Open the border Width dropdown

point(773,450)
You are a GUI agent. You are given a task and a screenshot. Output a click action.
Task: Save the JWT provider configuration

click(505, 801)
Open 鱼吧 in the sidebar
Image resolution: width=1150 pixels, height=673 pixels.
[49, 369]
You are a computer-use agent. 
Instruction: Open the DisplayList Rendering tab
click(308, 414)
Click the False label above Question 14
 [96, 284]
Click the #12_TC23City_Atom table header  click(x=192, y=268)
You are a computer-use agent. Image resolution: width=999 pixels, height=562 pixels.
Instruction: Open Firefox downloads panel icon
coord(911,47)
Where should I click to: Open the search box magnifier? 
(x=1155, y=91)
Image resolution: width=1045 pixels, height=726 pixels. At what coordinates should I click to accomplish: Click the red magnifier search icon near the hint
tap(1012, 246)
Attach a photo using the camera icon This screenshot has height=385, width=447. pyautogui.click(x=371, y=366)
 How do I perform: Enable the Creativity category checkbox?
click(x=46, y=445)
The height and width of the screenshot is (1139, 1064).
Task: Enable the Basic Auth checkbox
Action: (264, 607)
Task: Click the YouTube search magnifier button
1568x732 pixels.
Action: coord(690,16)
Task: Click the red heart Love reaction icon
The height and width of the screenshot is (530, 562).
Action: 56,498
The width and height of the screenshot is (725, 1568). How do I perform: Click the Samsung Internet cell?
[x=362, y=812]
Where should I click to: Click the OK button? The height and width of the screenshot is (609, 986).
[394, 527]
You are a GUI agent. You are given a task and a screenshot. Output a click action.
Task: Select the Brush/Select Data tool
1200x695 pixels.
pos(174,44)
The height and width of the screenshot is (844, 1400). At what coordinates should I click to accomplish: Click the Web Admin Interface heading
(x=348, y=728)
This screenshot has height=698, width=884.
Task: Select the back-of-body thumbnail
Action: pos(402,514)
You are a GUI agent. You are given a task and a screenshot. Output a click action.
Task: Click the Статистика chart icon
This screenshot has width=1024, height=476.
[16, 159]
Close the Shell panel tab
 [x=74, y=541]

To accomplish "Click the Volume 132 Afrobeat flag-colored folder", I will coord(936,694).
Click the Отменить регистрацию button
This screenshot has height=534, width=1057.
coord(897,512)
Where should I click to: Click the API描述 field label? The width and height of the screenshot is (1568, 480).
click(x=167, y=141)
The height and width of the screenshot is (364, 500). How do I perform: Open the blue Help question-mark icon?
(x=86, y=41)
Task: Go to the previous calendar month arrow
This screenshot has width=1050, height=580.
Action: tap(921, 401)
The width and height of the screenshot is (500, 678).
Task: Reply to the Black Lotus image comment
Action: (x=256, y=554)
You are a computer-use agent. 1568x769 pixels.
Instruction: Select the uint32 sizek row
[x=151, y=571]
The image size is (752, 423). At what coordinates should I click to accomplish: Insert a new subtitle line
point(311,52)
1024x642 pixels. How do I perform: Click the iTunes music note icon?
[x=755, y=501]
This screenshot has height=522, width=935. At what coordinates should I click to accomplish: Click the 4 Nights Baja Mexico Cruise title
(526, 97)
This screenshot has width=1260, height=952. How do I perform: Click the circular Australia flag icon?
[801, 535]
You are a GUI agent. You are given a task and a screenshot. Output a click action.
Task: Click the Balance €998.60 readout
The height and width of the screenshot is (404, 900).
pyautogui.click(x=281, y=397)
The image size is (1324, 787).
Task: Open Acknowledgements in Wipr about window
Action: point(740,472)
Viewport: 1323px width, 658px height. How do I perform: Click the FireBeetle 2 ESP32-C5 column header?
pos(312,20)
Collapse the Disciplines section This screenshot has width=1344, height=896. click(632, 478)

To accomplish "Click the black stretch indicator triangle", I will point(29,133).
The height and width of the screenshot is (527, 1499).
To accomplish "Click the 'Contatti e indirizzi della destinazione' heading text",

» **TASK OBJECTIVE**: Reproduce all of the records above verbatim, line for line, without altering any character.

» **EXERCISE SOLUTION**:
Open the border Width dropdown

point(773,450)
You are a GUI agent. You are given a task and a screenshot. Output a click action.
Task: Save the JWT provider configuration

click(505, 801)
Open 鱼吧 in the sidebar
Image resolution: width=1150 pixels, height=673 pixels.
[49, 369]
You are a computer-use agent. 
Instruction: Open the DisplayList Rendering tab
click(308, 414)
Click the False label above Question 14
 [96, 284]
Click the #12_TC23City_Atom table header  click(x=192, y=268)
You are a computer-use agent. Image resolution: width=999 pixels, height=562 pixels.
Instruction: Open Firefox downloads panel icon
coord(911,47)
Where should I click to: Open the search box magnifier? 
(x=1155, y=91)
Image resolution: width=1045 pixels, height=726 pixels. At what coordinates should I click to accomplish: Click the red magnifier search icon near the hint
tap(1012, 246)
Attach a photo using the camera icon This screenshot has height=385, width=447. pyautogui.click(x=371, y=366)
 How do I perform: Enable the Creativity category checkbox?
click(x=46, y=445)
The height and width of the screenshot is (1139, 1064).
Task: Enable the Basic Auth checkbox
Action: (264, 607)
Task: Click the YouTube search magnifier button
1568x732 pixels.
Action: coord(690,16)
Task: Click the red heart Love reaction icon
The height and width of the screenshot is (530, 562).
Action: 56,498
The width and height of the screenshot is (725, 1568). How do I perform: Click the Samsung Internet cell?
[x=362, y=812]
Where should I click to: Click the OK button? The height and width of the screenshot is (609, 986).
[394, 527]
You are a GUI agent. You are given a task and a screenshot. Output a click action.
Task: Select the Brush/Select Data tool
1200x695 pixels.
pos(174,44)
The height and width of the screenshot is (844, 1400). At what coordinates should I click to accomplish: Click the Web Admin Interface heading
(x=348, y=728)
This screenshot has height=698, width=884.
Task: Select the back-of-body thumbnail
Action: pos(402,514)
You are a GUI agent. You are given a task and a screenshot. Output a click action.
Task: Click the Статистика chart icon
This screenshot has width=1024, height=476.
[16, 159]
Close the Shell panel tab
 [x=74, y=541]

To accomplish "Click the Volume 132 Afrobeat flag-colored folder", I will coord(936,694).
Click the Отменить регистрацию button
This screenshot has height=534, width=1057.
coord(897,512)
Where should I click to: Click the API描述 field label? The width and height of the screenshot is (1568, 480).
click(x=167, y=141)
The height and width of the screenshot is (364, 500). How do I perform: Open the blue Help question-mark icon?
(x=86, y=41)
Task: Go to the previous calendar month arrow
This screenshot has width=1050, height=580.
Action: tap(921, 401)
The width and height of the screenshot is (500, 678).
Task: Reply to the Black Lotus image comment
Action: (x=256, y=554)
You are a computer-use agent. 1568x769 pixels.
Instruction: Select the uint32 sizek row
[x=151, y=571]
The image size is (752, 423). At what coordinates should I click to accomplish: Insert a new subtitle line
point(311,52)
1024x642 pixels. How do I perform: Click the iTunes music note icon?
[x=755, y=501]
This screenshot has height=522, width=935. At what coordinates should I click to accomplish: Click the 4 Nights Baja Mexico Cruise title
(526, 97)
This screenshot has width=1260, height=952. How do I perform: Click the circular Australia flag icon?
[801, 535]
You are a GUI agent. You are given a task and a screenshot. Output a click action.
Task: Click the Balance €998.60 readout
The height and width of the screenshot is (404, 900).
pyautogui.click(x=281, y=397)
The image size is (1324, 787).
Task: Open Acknowledgements in Wipr about window
Action: point(740,472)
Viewport: 1323px width, 658px height. How do I perform: Click the FireBeetle 2 ESP32-C5 column header?
pos(312,20)
Collapse the Disciplines section This screenshot has width=1344, height=896. click(632, 478)

To accomplish "Click the black stretch indicator triangle", I will point(29,133).
The height and width of the screenshot is (527, 1499).
To accomplish "Click the 'Contatti e indirizzi della destinazione' heading text",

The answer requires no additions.